31. Sometimes, when things aren't going well and you're thinking about changing brokerage
firms, think about just changing AEs instead. Phone the manager of the local office, let him
describe some of the other AEs in the office, and see if any of them seem right enough to have a
first meeting with. Don't worry about getting your account executive in trouble; the office
certainly would rather have you switch AEs than to lose your business altogether.
32. Broker/client psychology must be in tune, or else the broker and client should part company
early in the program. Client and broker should be in touch repeatedly, so when the time comes,
both parties are mentally programmed to take the necessary action without delay.
33. Most people do not have the time or the experience to trade futures profitably, so choosing
a broker could be the most important step to successful futures trading.
34. When you go stale, get out of the markets for a while. Trading futures is demanding, and
can be draining - especially when you're losing. Step back; get away from it all to recharge your
batteries.

> Data records

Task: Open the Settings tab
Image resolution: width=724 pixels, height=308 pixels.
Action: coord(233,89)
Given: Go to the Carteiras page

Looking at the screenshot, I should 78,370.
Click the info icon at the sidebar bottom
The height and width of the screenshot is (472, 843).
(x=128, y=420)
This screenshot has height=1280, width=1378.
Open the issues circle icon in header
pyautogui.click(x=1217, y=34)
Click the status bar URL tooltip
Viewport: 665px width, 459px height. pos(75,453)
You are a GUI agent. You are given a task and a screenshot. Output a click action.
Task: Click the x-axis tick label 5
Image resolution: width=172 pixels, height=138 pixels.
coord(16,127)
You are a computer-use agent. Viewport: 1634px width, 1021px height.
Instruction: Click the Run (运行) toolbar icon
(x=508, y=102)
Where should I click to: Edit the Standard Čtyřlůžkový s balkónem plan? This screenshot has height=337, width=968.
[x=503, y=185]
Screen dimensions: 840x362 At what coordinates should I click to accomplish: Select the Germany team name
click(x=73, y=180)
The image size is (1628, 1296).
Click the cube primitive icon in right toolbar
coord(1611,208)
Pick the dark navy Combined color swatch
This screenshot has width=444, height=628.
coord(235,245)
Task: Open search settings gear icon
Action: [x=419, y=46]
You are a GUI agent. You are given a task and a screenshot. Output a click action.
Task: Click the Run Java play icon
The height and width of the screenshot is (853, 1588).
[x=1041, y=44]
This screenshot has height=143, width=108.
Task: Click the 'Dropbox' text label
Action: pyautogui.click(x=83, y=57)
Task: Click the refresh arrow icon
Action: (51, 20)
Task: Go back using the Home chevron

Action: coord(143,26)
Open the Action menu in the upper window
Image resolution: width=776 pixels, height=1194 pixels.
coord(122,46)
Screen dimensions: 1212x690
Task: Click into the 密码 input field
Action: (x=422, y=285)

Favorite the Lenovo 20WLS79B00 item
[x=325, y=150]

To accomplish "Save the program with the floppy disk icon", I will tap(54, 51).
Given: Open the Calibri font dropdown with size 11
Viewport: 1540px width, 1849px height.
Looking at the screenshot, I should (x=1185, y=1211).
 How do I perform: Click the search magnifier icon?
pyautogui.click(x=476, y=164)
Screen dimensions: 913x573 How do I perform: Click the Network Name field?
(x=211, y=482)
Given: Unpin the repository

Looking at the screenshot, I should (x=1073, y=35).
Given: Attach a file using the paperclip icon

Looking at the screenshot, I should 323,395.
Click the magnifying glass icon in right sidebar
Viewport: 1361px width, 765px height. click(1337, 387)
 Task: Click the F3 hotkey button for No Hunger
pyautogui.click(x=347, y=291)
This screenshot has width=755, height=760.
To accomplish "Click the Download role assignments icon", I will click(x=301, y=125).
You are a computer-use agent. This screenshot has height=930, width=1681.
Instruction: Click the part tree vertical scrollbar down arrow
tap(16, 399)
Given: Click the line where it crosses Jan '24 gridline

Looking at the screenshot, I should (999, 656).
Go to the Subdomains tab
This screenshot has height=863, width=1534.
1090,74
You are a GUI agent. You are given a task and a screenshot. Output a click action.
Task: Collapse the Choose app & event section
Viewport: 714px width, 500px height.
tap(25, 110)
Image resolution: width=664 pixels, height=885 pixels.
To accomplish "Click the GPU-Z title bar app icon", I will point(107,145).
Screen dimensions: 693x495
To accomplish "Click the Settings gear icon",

> Problems to work on
1. From the futures trading tips, quote the passage starting with "31. Sometimes, when" and going on through "action without delay.".
2. In the futures trading tips, what should you do when you go stale?
3. Can you proceed with the futures trading tips from where they stop?

> Answer set
1.
31. Sometimes, when things aren't going well and you're thinking about changing brokerage
firms, think about just changing AEs instead. Phone the manager of the local office, let him
describe some of the other AEs in the office, and see if any of them seem right enough to have a
first meeting with. Don't worry about getting your account executive in trouble; the office
certainly would rather have you switch AEs than to lose your business altogether.
32. Broker/client psychology must be in tune, or else the broker and client should part company
early in the program. Client and broker should be in touch repeatedly, so when the time comes,
both parties are mentally programmed to take the necessary action without delay.

2. Get out of the markets for a while.

3.
THRILL SEEKERS USUALLY LOOSE
35. If you're in futures simply for the thrill of gambling, you'll probably lose, because chances
are the money does not mean as much to you as the excitement. Just knowing this about yourself
may cause you to be more prudent, which could improve your trading record. Have a business-
like approach to the markets. Anyone who is inclined to speculate in futures should look at
speculation as a business, and treat it as such. Do not regard it as a pure gamble, as so many
people do. If speculation is a business, anyone in that business should learn and understand it to
the best of his/her ability.
APPROACH THE MARFKETS WITH A REASONABLE TIME GOAL
36. When you open an account with a broker, don't just decide on the amount of money, decide
on the length of time you should trade. This approach helps you conserve your equity, and helps
avoid the Las Vegas approach of "Well, I'll trade till my stake runs out." Experience shows that
many who have been at it over a long period of time end up making money.
37. Don't trade on rumors. If you have, ask yourself this: "Over the long run, have I made money
or lost money trading on rumors?" O.K. then, stop it.
38. Beware of all tips and inside information. Wait for the market's action to tell you if the
information you've obtained is accurate, then take a position with the developing trend.
39. Don't trade unless you're well financed, so that market action, not financial condition,
dictates your entry and exit from the market. If you don't start with enough money, you may not
be able to hang in there if the market temporarily turns against you.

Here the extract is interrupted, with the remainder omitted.